If there is a difference (error) between its goal and its perception it moves, to the right. Otherwise, if it has found its goal, it does not move. This way of moving is equivalent to the (low) level of sophistication of a thermostat that operates an on/off switch to maintain its goal.

Display

The demo shows the image, along with a graph of the pixel levels through the selected row. Dynamic values are displayed for the reference goal, the actual pixel value, the error and the output (the image column position). The agent is shown as the red cross moving through the image. 

Instructions

You can change the agent’s environment by selecting a different image row, by clicking or dragging the mouse pointer through the image. There are also two sliders, one for changing the reference goal and one for changing the speed of the agent.

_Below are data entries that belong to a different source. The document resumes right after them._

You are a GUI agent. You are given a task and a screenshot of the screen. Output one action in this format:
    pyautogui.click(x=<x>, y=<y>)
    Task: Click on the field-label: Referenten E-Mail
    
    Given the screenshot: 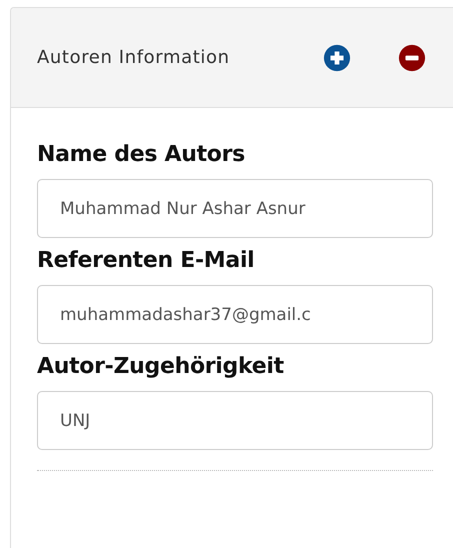 What is the action you would take?
    pyautogui.click(x=146, y=260)
    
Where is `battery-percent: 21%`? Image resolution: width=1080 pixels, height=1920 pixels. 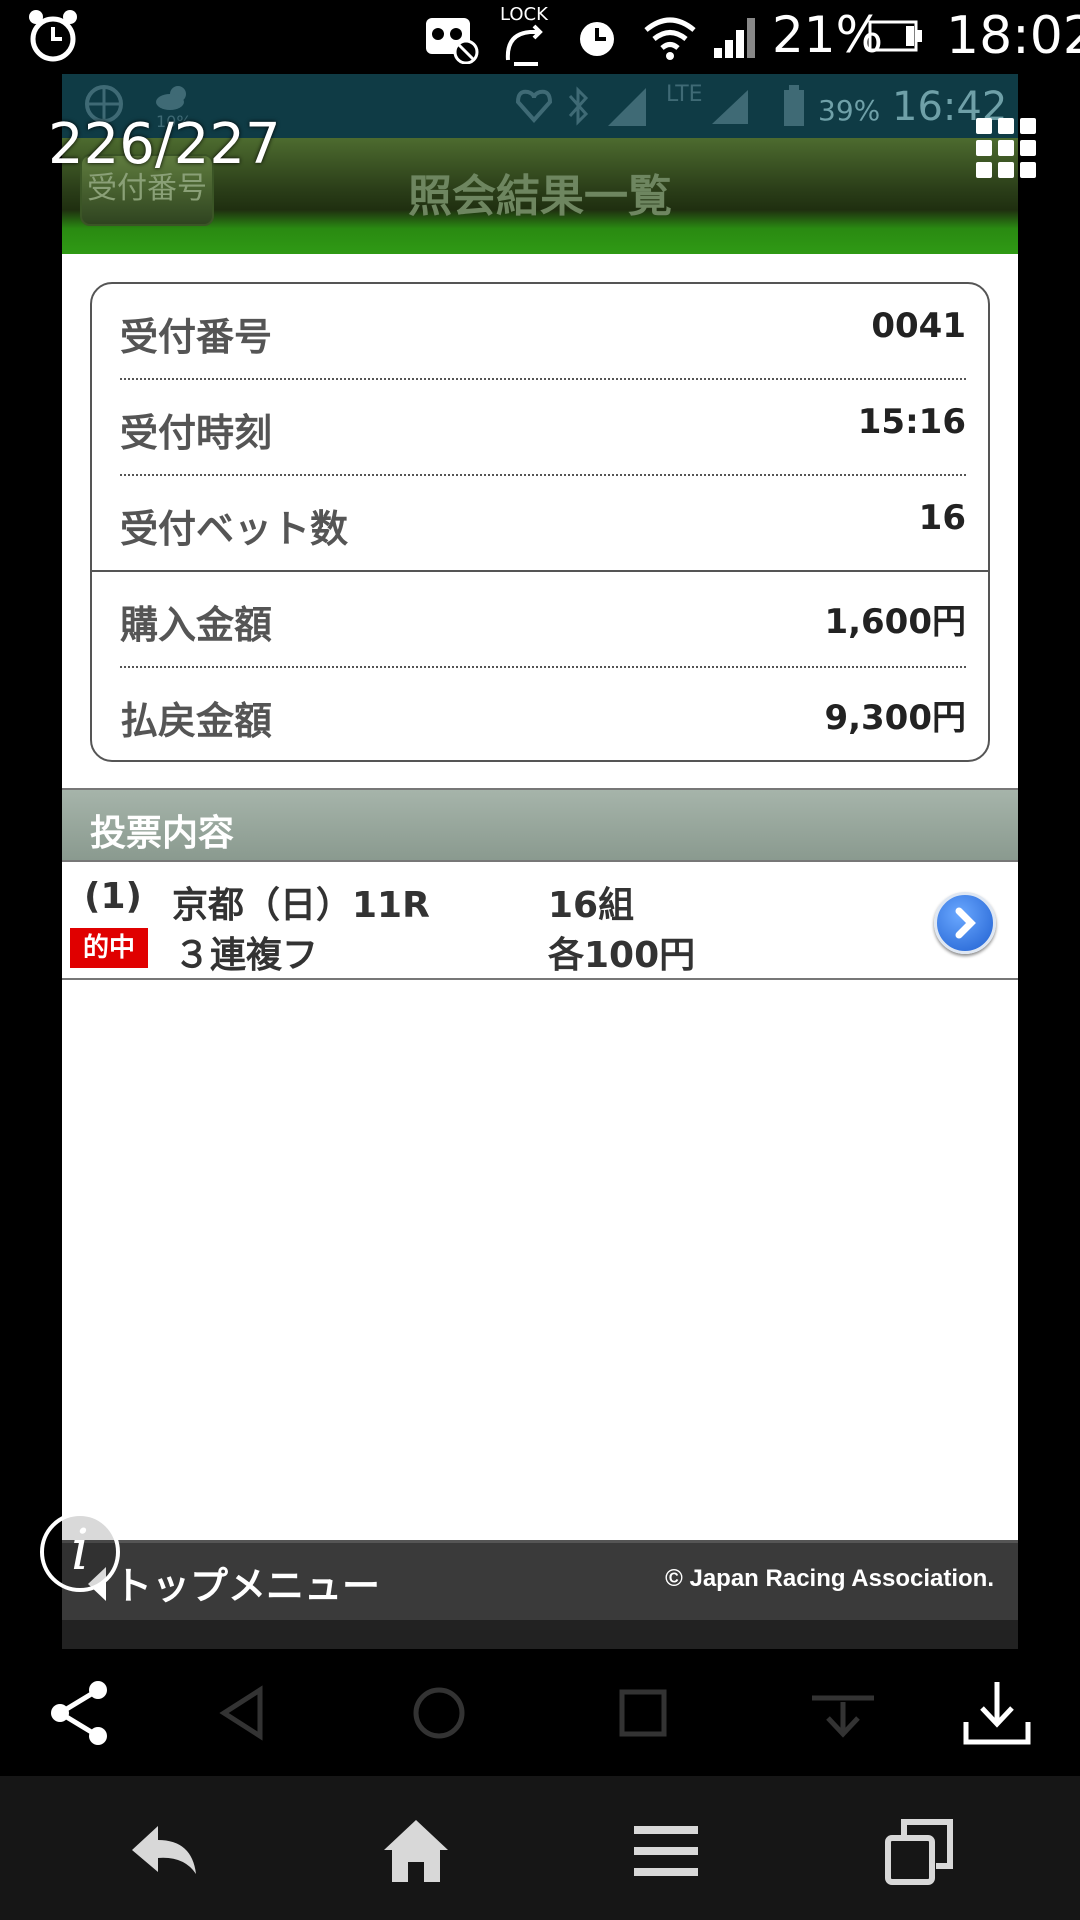 battery-percent: 21% is located at coordinates (828, 35).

Try changing the environment and the reference to see what happens.

 

 

 

Design

1D – the agent’s environment is one dimensional; one row through an image.

Single pixel – the perception of this agent is  derived from just a single pixel at a time.

Proximal – the field of view of the agent consists of only the pixel at the agent’s current position. It cannot see pixels at any other position.

Non-adaptive – the structure of the control system is fixed, with an input weight of 1.

Binary – The output of the system is binary 1 or 0, based upon the presence or not of error. If there is error, then the agent moves 1 pixel to the right.